#### EXTRACTO PROPORCIONADO
§
Antonio y otros hombres fueron transportados en bus hasta las bartolinas, pero de San Salvador. Al no tener a nadie que lo esperara en la calle, la familia de otro liberado lo llevó a casa. Antonio creó varias amistades en prisión, algo que era muy necesario para encontrar apoyo y hacer más llevadera la estadía.
Los padres de Antonio quedaron impactados al verlo tan delgado y sin cabello. “No reconocí a mi propio hijo hasta que lo escuché decir ‘¡mamá!’ ”, recuerda Mercedes, que luego lo abrazó, lo tomaba del rostro y lo besaba. Antonio recuerda justo eso, que su madre lo abrazaba, lo tomaba del rostro y lo besaba sin parar.
Chepe también quedó libre a los quince días. En esa ocasión, Mercedes sí se encontraba afuera de las bartolinas de San Salvador, pero tuvo que acampar uno días porque no sabía el día exacto que saldría del penal su hijo.
Al llegar a casa, se encontró con la triste noticia que también sus otros dos hermanos también habían sido capturados.
Actualmente, el hermano mayor ya casi cumple un año en preso, y los otros dos hermanos ocho meses. Para la familia es una preocupación incesante que no los deja dormir, ya que conocen en carne propia cuáles son las condiciones del encarcelamiento. Temen que se encuentren muy mal de salud o que hayan muerto y no les han avisado.
§
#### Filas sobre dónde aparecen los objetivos
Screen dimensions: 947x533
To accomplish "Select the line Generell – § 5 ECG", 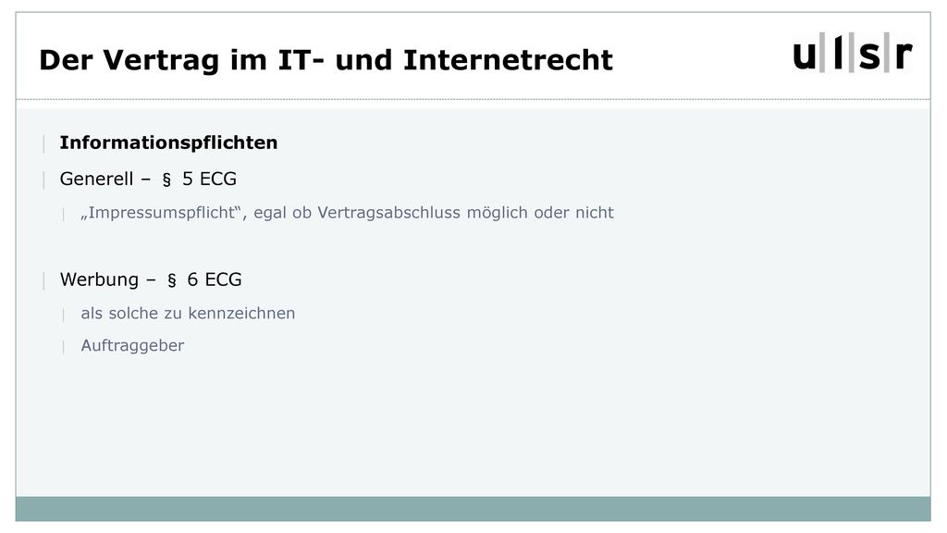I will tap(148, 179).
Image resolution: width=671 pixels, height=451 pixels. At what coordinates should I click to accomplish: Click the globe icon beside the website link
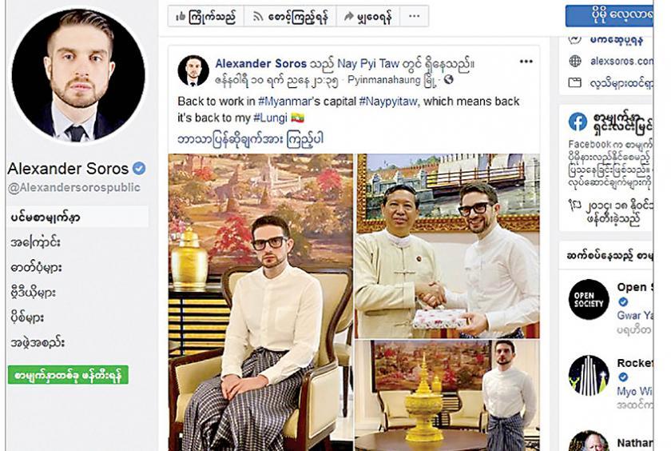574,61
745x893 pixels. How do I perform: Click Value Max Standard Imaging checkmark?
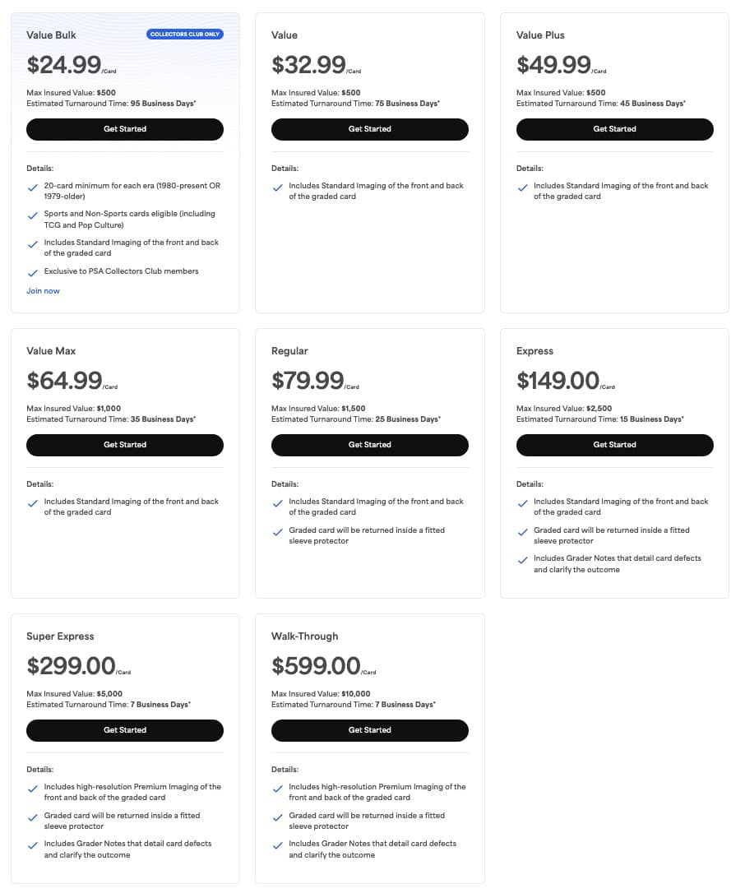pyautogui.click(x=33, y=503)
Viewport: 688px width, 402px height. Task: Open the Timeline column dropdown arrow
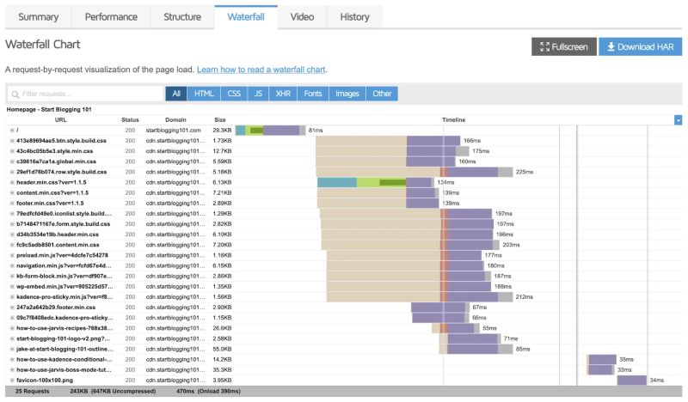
§
#### TAREAS REQUERIDAS
1. Resume en dos oraciones el extracto sobre la liberación de Antonio y su hermano.
2. En el extracto, ¿por qué Mercedes tuvo que acampar unos días afuera de las bartolinas de San Salvador?
3. Reanuda el relato sobre la familia de Antonio a partir de la última oración del extracto.
El material no hace falta para resolver ninguna tarea.

#### LISTA DE RESPUESTAS
1. Antonio fue trasladado en bus a las bartolinas de San Salvador y, ya liberado, llegó a casa gracias a la familia de otro liberado; sus padres quedaron impactados al verlo tan delgado y sin cabello. Su hermano Chepe también quedó libre a los quince días, pero otros hermanos siguen presos y la familia teme que estén muy mal de salud o que hayan muerto sin que les avisen.

2. Porque no sabía el día exacto en que su hijo saldría del penal.

3.
Ante este temor, Mercedes y alrededor de otras 100 personas llegaron el 23 de febrero a la Procuraduría para la Defensa de los Derechos Humanos, a exigir al Estado que les de alguna prueba de vida de sus seres queridos. Hasta el momento, no han recibido respuesta.
Antonio y Chepe intentan continuar con su vida. Trabajan con su padre haciendo de todo. Incluso han sido empleados por el Fovial para obras en carreteras. A Antonio lo pararon unos policías y le preguntaron por qué estaba libre. Les presentó documentos que demuestran que no tiene antecedentes penales después de salir de Mariona. Los policías le dijeron que anduviera con cuidado, porque, si recibían alguna denuncia, se lo volverían a llevar.